Di sicuro interesse, oltre alla suggestione che si percepisce in un luogo la cui sacralità pare intatta anche dopo millenni, il Tesoro degli Ateniesi, costruito dopo la vittoria di Maratona, il teatro, con la sua spettacolare cavea ottimamente conservata, e lo stadio. Quest'ultimo, posto sulla sommità del sito archeologico è uno degli stadi meglio conservati di tutta la Grecia, poteva ospitare migliaia di spettatori che gremivano le sue alte gradinate specialmente in occasione dei Giochi Pitici.

Il Teatro di Delfi
Da non perdere anche la Fonte Castalda, nelle cui acque si purificavano atleti e pellegrini; e il Gymnasium utilizzato per gli allenamenti degli atleti e per l'insegnamento dei poeti e dei filosofi di Delfi.
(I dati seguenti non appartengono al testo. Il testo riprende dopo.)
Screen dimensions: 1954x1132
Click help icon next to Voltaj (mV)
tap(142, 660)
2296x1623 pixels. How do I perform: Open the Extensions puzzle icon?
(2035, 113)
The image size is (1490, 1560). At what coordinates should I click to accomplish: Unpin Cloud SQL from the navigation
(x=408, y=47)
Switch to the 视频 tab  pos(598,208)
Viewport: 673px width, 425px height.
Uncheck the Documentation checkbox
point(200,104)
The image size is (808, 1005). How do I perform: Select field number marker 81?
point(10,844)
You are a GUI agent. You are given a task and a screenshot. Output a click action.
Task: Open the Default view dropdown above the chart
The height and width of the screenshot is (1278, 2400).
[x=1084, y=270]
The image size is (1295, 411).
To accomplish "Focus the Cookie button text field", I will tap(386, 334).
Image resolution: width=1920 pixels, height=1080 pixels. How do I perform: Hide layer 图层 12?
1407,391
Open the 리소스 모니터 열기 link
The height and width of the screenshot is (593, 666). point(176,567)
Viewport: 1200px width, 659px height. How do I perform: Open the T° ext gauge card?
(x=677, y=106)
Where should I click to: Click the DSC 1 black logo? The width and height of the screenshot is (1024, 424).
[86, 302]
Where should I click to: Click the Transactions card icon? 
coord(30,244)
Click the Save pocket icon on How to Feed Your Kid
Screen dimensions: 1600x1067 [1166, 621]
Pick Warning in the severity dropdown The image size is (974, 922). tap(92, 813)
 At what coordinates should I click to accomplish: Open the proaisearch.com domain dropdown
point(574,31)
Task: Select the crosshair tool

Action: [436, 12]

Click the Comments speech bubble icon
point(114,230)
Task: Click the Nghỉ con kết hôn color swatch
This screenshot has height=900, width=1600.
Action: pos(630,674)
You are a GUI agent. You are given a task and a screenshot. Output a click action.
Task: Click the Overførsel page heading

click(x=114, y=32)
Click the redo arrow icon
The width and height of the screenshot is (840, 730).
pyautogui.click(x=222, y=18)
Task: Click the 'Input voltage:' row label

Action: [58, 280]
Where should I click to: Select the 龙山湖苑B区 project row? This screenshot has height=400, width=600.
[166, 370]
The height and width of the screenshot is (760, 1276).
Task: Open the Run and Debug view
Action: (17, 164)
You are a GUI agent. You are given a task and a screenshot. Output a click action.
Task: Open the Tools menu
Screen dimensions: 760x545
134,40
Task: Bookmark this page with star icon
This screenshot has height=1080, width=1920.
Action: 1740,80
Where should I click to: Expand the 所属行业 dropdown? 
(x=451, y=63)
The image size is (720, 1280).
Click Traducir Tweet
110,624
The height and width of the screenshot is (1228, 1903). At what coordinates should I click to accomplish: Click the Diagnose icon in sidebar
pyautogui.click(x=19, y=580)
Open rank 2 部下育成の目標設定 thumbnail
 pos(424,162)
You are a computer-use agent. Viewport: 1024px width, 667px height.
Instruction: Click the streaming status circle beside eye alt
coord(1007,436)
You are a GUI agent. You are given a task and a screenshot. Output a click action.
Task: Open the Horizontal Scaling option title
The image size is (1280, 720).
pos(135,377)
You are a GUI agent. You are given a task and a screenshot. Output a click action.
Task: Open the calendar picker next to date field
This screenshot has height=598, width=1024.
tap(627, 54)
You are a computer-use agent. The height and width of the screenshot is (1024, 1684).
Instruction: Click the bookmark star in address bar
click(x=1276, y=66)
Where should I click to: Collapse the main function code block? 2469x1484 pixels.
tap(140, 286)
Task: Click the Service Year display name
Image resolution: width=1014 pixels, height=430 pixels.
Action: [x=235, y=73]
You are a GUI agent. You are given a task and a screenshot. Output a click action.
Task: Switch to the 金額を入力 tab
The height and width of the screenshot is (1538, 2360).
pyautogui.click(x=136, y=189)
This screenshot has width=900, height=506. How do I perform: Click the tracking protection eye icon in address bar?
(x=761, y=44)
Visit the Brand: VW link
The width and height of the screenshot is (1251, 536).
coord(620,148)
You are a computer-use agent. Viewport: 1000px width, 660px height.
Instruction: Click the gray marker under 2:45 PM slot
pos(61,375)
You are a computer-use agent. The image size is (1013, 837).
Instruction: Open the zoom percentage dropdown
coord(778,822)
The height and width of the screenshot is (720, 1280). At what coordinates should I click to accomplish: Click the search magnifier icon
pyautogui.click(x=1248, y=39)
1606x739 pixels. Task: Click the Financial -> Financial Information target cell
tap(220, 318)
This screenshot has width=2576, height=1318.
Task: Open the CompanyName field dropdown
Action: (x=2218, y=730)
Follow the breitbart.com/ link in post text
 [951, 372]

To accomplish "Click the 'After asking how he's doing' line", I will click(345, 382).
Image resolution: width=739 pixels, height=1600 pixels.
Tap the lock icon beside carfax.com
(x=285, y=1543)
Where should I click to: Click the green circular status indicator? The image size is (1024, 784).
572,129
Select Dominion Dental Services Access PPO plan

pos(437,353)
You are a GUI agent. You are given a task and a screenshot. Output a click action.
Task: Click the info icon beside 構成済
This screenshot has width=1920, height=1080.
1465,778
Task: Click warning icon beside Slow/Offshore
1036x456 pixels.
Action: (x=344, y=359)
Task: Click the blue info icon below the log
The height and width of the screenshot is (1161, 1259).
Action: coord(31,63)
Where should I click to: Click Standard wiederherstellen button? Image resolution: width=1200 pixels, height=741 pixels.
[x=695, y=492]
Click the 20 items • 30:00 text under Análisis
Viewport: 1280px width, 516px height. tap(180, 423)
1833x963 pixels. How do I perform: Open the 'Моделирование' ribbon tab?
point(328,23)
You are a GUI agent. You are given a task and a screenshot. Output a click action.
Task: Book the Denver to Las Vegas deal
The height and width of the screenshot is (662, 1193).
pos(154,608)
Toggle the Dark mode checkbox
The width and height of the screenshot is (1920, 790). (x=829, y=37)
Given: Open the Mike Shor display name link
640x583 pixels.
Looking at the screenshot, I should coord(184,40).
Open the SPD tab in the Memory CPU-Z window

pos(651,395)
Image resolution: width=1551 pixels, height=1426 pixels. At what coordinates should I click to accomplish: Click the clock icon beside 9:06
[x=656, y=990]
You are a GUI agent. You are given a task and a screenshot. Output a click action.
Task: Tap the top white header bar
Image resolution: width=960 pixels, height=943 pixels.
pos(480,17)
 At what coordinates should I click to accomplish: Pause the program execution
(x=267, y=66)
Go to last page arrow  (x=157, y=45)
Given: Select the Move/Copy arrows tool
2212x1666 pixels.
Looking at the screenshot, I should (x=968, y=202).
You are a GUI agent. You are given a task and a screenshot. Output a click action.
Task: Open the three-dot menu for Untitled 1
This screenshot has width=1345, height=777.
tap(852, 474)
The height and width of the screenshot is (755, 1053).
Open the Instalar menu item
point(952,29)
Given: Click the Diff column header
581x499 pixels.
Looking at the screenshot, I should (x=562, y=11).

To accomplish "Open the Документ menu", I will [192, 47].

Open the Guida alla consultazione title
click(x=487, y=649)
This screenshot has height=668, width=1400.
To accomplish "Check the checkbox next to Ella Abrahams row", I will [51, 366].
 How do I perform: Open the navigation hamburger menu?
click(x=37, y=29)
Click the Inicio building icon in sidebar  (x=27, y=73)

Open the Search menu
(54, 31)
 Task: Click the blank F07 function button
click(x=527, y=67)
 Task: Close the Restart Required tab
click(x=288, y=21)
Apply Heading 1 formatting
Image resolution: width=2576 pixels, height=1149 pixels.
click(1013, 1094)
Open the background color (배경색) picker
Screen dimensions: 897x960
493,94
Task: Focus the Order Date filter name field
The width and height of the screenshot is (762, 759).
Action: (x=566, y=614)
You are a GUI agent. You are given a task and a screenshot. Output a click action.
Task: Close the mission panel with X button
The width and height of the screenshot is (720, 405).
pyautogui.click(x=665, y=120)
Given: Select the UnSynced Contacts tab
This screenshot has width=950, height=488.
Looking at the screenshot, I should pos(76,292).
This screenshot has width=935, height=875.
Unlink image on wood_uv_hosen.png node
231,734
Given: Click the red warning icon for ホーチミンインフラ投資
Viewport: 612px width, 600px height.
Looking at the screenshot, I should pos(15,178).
Il museo archeologico di Delfi conserva splendidi reperti: una copia del V secolo a.C. del cosiddetto Omphalos, la pietra avvolta nella sacra rete di lana che ricorda come Delfi fosse l'ombelico del mondo; la grandiosa Sfinge di Naxos; il conturbante auriga in bronzo; il Daoco in marmo rosato di Paros; la colonna votiva con tre Kòrai danzanti; le pesanti forme dei koùroi Cheobi e Bitone. Al di là della strada, in posizione alquanto suggestiva, sorge infine il santuario di Atena Pronaia, con il suo misterioso Tholos circolare risalente al IV secolo a.C.